You really think the motion of a singular spot in a beating heart is more than what? 5mm? 1cm? It's not something that can be controlled for. And most tachyarrhythmias don't start in the ventricular tissue, they're at the AV node or atrial tissue so motion is less of an issue than trying to spot treat something in the left ventricle.
 
I have seen some thoracic surgery procedures in person (ie lobectomy ect...) the heart actually moves around quite a bit with each beat and then adding lung/diaphragm motion on top of that. I imagine it would very difficult to hit some small spot with any degree of certainty.
 
I have seen some thoracic surgery procedures in person (ie lobectomy ect...) the heart actually moves around quite a bit with each beat and then adding lung/diaphragm motion on top of that. I imagine it would very difficult to hit some small spot with any degree of certainty.


True, but it depends on what the goal is. Treating 50 year olds, otherwise healthy, therapy naive patients? Or treating 83 year olds, comorbid patients who have undergone other ablation procedures that were unsuccessful?
The first ones wont be the ideal candidates, they may very well be treated otherwise and experience late toxicity of RT. The 83 year olds will however probably die within 10 years or so, so late cardiac toxicity may not be an issue. So... when uncertain of target coverage, open up those MLCs.. .🙂
 
In the NEJM paper, the authors note: "Notably, in all patients the portion of the heart being targeted was akinetic or hypokinetic due to preexisting cardiac scar in that region." So that may decrease somewhat the intrinsic motion with cardiac cycle (but not respiratory cycle).

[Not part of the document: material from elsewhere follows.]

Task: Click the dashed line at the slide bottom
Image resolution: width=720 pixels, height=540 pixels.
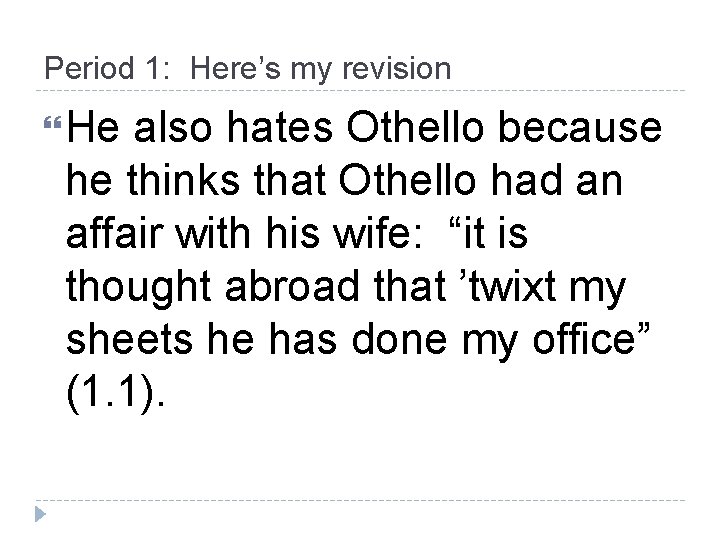Action: pyautogui.click(x=360, y=500)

That said, I still feel a bit skeptical about target localization here...
 
This is a kind of RT treatment for which a placebo-controlled trial is feasible.
 
In the NEJM paper, the authors note: "Notably, in all patients the portion of the heart being targeted was akinetic or hypokinetic due to preexisting cardiac scar in that region." So that may decrease somewhat the intrinsic motion with cardiac cycle (but not respiratory cycle). That said, I still feel a bit skeptical about target localization here...
I dont know, the volume seemed really big in the picture- its not trigeminal.
 
In order to justify a placebo controlled trial you would need enough pilot / Phase II data to justify the expense and effort. On the other hand if there is a large difference between treated patients and historic controls, than one would not have equipoise to ethically do a RCT.
 
You really think the motion of a singular spot in a beating heart is more than what? 5mm? 1cm? It's not something that can be controlled for. And most tachyarrhythmias don't start in the ventricular tissue, they're at the AV node or atrial tissue so motion is less of an issue than trying to spot treat something in the left ventricle.

The v tach patients referenced here have re-entrant tachy arrhythmias due to regions of scarring in the ventricular myocardium. The SBRT essentially homogenizes the scar, thus preventing it from conducting any more and eliminating the re-entrant pathway.

Cliff Robinson, the main rad onc doing it at Wash U, currently uses an ITV, but has an abstract about using MRI guidance.He started with an ITV to account for the motion. The pre-treatment cardiac MR allows measurement of the maximum displacement. It's pretty cool stuff.

AFAIK, the CyberHeart people have been trying to get ablation of the PV down for atrial tachyarrhythmias, but they're probably now looking into this as well.